PROVIDED ENTRIES:
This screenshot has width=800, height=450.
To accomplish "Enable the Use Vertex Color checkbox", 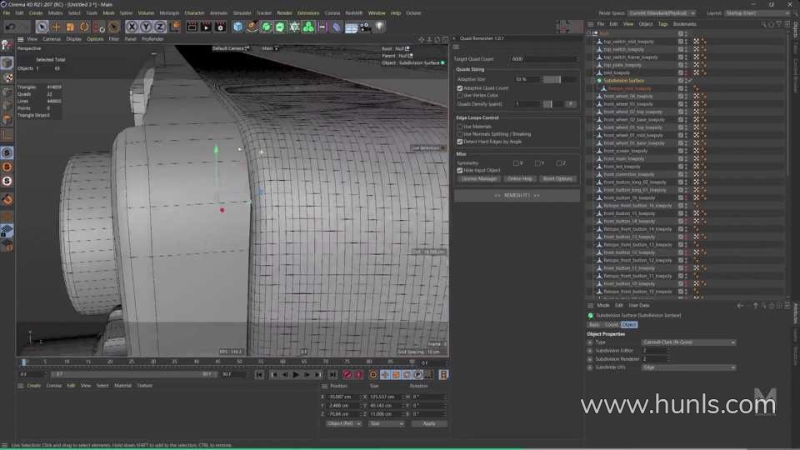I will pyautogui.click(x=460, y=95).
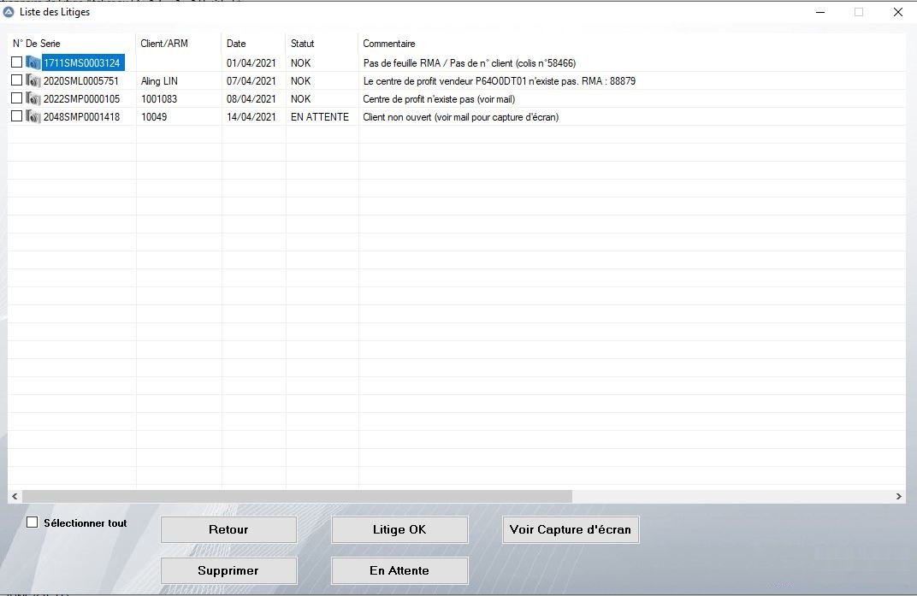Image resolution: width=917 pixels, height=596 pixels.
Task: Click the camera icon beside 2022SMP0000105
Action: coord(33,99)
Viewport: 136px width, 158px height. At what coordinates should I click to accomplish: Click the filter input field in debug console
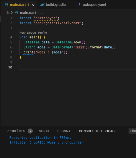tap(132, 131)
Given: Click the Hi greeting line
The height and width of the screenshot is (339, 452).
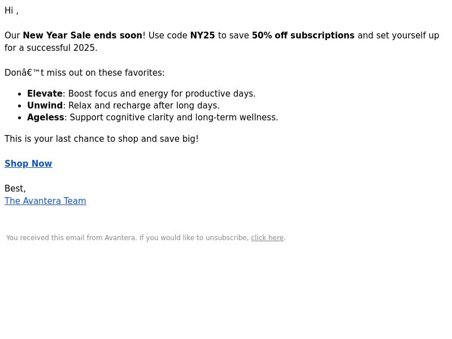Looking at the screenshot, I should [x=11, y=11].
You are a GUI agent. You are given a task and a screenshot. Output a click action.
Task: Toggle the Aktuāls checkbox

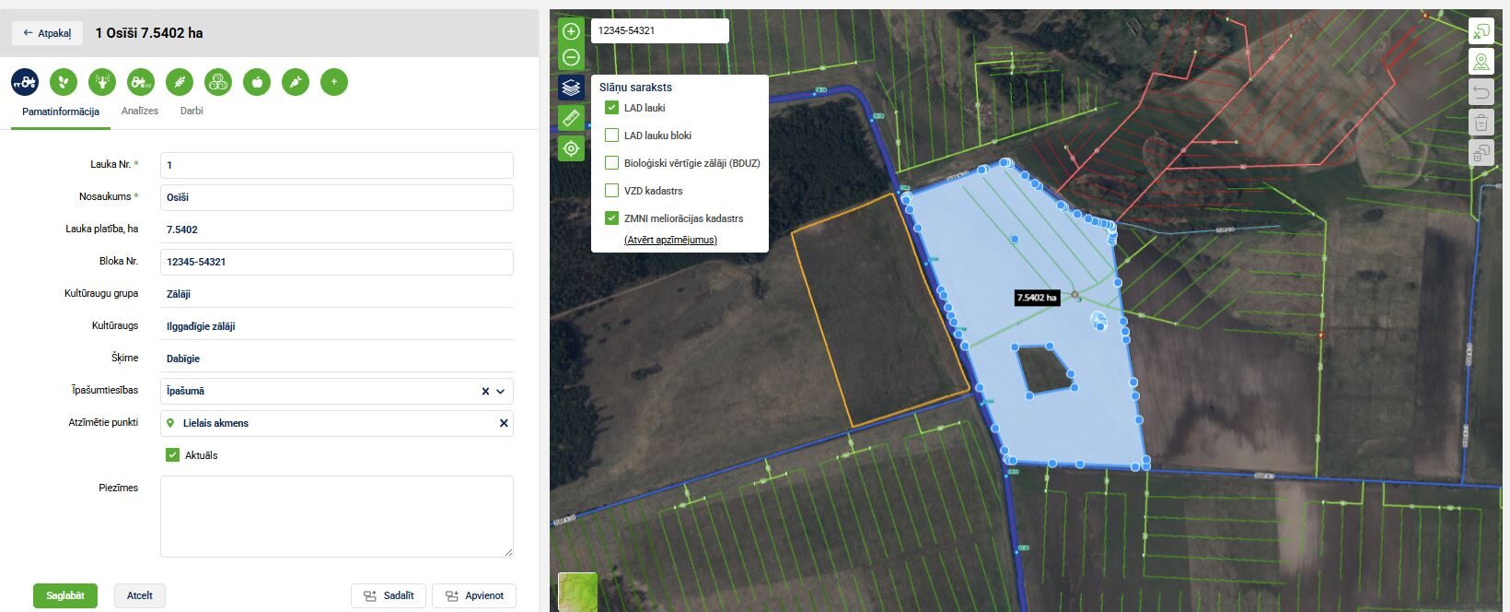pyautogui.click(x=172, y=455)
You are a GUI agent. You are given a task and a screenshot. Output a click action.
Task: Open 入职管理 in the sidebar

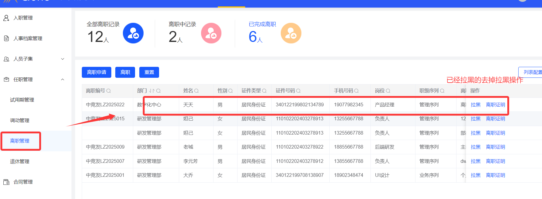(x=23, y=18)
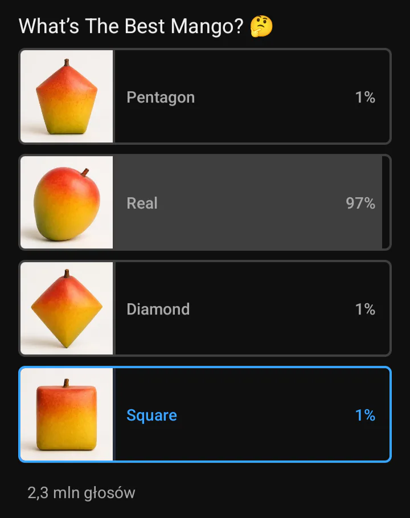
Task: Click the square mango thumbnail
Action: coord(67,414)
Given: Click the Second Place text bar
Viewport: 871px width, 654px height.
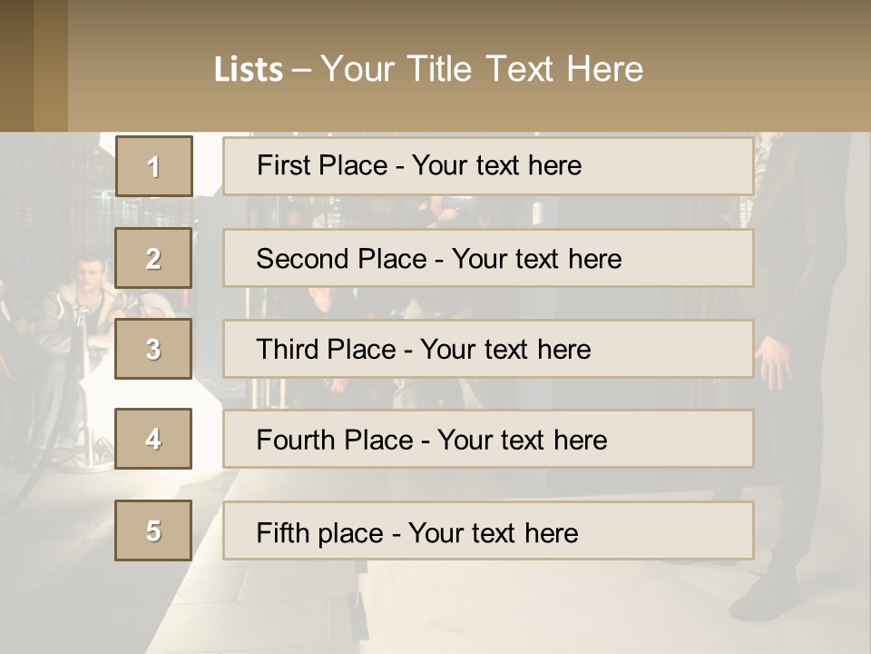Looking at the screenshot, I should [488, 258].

==

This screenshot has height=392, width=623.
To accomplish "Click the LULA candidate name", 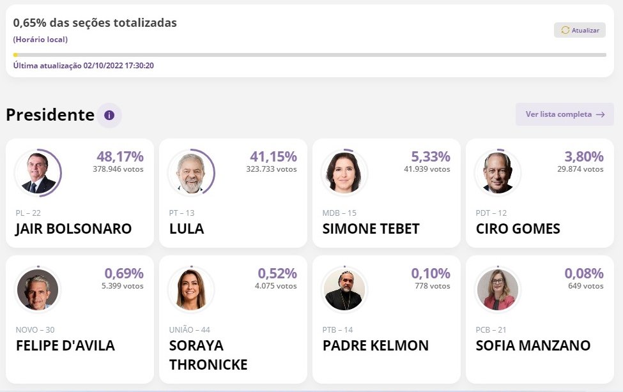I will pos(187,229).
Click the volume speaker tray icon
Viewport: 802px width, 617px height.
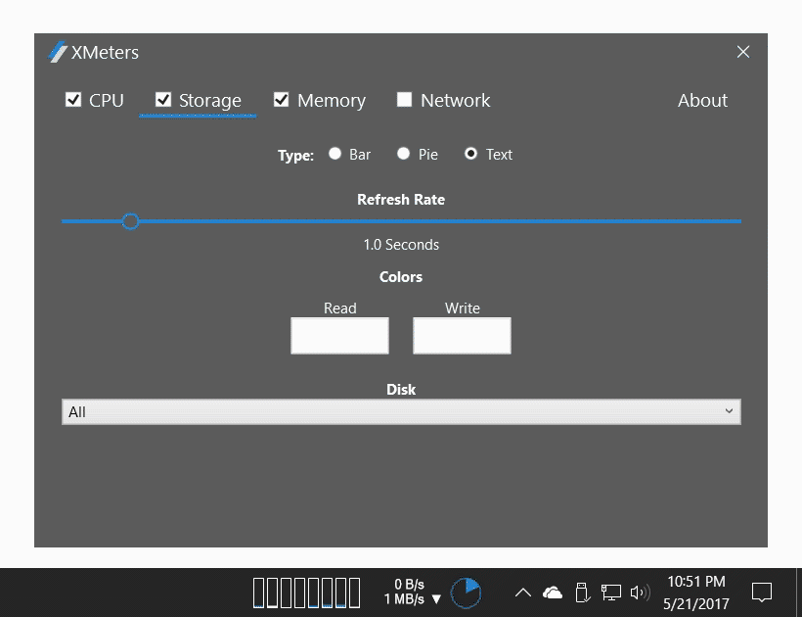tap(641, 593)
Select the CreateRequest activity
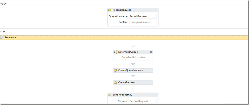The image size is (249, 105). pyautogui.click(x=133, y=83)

WHAT YOU ARE ASKED TO DO:
Please filter the data down to the lines containing the word "This".

EXERCISE RESULT:
This screenshot has width=800, height=450.
This screenshot has height=392, width=623.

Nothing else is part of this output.